Manual Selection (lightweight example on a small simulated dataset):

from larvaworld.lib.sim import ExpRun

# Small sim to produce a dataset quickly
run = ExpRun(experiment="chemotaxis", duration=0.2, screen_kws={})
run.simulate()
dataset = run.datasets[0]

# Annotation (minimal)
dataset.annotate(
    anot_keys=[
        "bout_detection",    # Detect strides, runs, pauses, turns
    ]
)

For details, see Data Processing.

Reference Data

Purpose: Compare simulation to experimental data.

Example:

from larvaworld.lib.sim import EvalRun

# Compare model against reference
eval_run = EvalRun(
    refID='exploration.30controls',  # Reference dataset
    modelIDs=['explorer', 'navigator'],
    duration=0.2,   # minutes
    N=5,            # agents per model
    screen_kws={},  # headless
)
eval_run.simulate()

For details, see Model Evaluation.

Output Options

Storage Location:

from larvaworld.lib.sim import ExpRun

run = ExpRun(
    experiment="chemotaxis",
    dir="/path/to/output"  # choose a writable location
)

HDF5 Format: All datasets are saved as HDF5 files for efficient I/O.


7. Execute Simulation

Purpose: Run the configured experiment.

Example:

from larvaworld.lib import reg
from larvaworld.lib.sim import ExpRun

# Load base experiment config and (optionally) override fields (env, agents, screen)
exp_params = reg.conf.Exp.getID("chemotaxis").get_copy()
# exp_params.env_params = env_params
# exp_params.larva_groups = larva_groups

run = ExpRun(experiment="chemotaxis", parameters=exp_params, duration=0.2, screen_kws={})

# Execute
run.simulate()

# Access results
dataset = run.datasets[0]
print(dataset.e.head())  # endpoint data

Configuration Registry

Larvaworld uses a configuration registry (/lib/reg/) to manage templates:

Registry Structure

lib/reg/
├── stored_confs/         # Predefined configurations
│   ├── sim_conf.py       # Experiments, environments
│   ├── data_conf.py      # Reference datasets
│   └── model_conf.py     # Larva models
├── conf.py               # Configuration classes
└── generators/           # Generators (EnvConf, LabFormat)

Accessing Configurations

from larvaworld.lib import reg

# Experiments
exp_conf = reg.conf.Exp.getID("chemotaxis")

# Environments
env_conf = reg.conf.Env.getID("arena_200mm")

# Models
model_conf = reg.conf.Model.getID("explorer")

# Reference datasets
ref_dataset = reg.loadRef(id="exploration.30controls", load=True)

Complete Example

from larvaworld.lib import reg
from larvaworld.lib.sim import ExpRun

# 1) Start from an existing experiment template
exp_params = reg.conf.Exp.getID("chemotaxis").get_copy()

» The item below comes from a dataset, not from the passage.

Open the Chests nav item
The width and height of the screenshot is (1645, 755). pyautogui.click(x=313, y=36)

# 2) Customize environment (start from a predefined arena template)
env_params = reg.conf.Env.getID("arena_200mm").get_copy()
if env_params.odorscape is None:
    from larvaworld.lib import util

    env_params.odorscape = util.AttrDict()
env_params.odorscape.update({"odorscape": "Gaussian", "grid_dims": (51, 51)})
if env_params.food_params is None:
    from larvaworld.lib import util

    env_params.food_params = util.AttrDict()
if not getattr(env_params.food_params, "source_units", None):
    env_params.food_params.source_units = {}
env_params.food_params.source_units["banana_patch"] = {
    "pos": (0.02, 0.0),
    "radius": 0.005,  # 5 mm
    "amount": 3.0,
    "odor": {"id": "banana", "intensity": 2.0, "spread": 0.02},
    "color": "yellow",
    "regeneration": False,
}
exp_params.env_params = env_params

# 3) Customize agents (larva groups keyed by group_id)
exp_params.larva_groups = reg.gen.LarvaGroup(mID="navigator", N=10).entry("navigator")

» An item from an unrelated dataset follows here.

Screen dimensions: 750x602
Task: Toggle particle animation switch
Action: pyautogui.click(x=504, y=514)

# 4) Configure simulation + execute (headless quick run)
run = ExpRun(experiment="chemotaxis", parameters=exp_params, duration=0.2, screen_kws={})
run.simulate()

# 6. Analyze
dataset = run.datasets[0]
dataset.preprocess(filter_f=3.0)
dataset.process(proc_keys=["angular", "spatial"])

# See :doc:`../visualization/plotting_api` for plotting examples.